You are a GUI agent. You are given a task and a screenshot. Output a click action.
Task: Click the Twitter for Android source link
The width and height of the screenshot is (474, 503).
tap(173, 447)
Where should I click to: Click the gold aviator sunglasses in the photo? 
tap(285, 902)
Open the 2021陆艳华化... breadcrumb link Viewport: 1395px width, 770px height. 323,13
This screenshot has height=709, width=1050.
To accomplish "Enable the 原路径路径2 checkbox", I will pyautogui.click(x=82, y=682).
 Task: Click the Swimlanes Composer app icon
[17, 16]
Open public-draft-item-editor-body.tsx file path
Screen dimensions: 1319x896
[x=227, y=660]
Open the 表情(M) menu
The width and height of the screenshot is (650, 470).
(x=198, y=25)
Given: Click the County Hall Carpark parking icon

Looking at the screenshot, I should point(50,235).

• Exercise requirements:
Copy out all of the items above word for word, line by line.

• Task output:
You are a GUI agent. You are given a task and a screenshot. Output a click action.
Task: Click the Twitter for Android source link
The width and height of the screenshot is (474, 503).
tap(173, 447)
Where should I click to: Click the gold aviator sunglasses in the photo? 
tap(285, 902)
Open the 2021陆艳华化... breadcrumb link Viewport: 1395px width, 770px height. 323,13
This screenshot has height=709, width=1050.
To accomplish "Enable the 原路径路径2 checkbox", I will pyautogui.click(x=82, y=682).
 Task: Click the Swimlanes Composer app icon
[17, 16]
Open public-draft-item-editor-body.tsx file path
Screen dimensions: 1319x896
[x=227, y=660]
Open the 表情(M) menu
The width and height of the screenshot is (650, 470).
(x=198, y=25)
Given: Click the County Hall Carpark parking icon

Looking at the screenshot, I should point(50,235).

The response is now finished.